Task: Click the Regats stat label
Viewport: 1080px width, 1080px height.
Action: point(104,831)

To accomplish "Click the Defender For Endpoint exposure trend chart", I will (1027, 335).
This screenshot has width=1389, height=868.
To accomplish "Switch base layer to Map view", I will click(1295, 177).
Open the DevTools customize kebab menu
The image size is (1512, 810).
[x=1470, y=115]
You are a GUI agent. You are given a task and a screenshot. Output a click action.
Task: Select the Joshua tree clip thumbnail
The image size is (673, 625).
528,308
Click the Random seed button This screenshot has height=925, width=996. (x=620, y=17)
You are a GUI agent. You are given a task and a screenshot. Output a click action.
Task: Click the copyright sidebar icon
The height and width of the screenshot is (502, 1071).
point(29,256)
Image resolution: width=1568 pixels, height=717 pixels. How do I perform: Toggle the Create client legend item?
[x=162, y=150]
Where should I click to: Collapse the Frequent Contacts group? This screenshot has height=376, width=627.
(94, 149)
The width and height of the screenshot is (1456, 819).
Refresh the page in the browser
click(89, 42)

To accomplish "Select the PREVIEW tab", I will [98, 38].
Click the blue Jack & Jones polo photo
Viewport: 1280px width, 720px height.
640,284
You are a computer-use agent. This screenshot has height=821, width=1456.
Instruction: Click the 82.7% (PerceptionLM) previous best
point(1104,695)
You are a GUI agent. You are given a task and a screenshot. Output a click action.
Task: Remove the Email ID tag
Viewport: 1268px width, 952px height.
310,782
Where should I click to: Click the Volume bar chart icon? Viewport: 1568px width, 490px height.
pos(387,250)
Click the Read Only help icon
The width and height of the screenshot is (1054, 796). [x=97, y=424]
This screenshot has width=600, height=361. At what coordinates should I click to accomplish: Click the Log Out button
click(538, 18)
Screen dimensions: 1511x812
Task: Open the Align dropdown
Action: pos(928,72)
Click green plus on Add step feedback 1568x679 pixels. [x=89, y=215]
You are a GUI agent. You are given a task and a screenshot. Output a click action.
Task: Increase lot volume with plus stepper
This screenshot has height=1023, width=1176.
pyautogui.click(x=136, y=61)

■ ■ ■ ■ ■

Set problem – Write out again every line from the one containing "This screenshot has width=1389, height=868." through the one containing "[x=1470, y=115]", inclusive, with the requests unchanged. Add -83 to each coordinate in the answers.

Result below –
This screenshot has width=1389, height=868.
To accomplish "Switch base layer to Map view", I will click(1212, 94).
Open the DevTools customize kebab menu
The image size is (1512, 810).
[x=1387, y=32]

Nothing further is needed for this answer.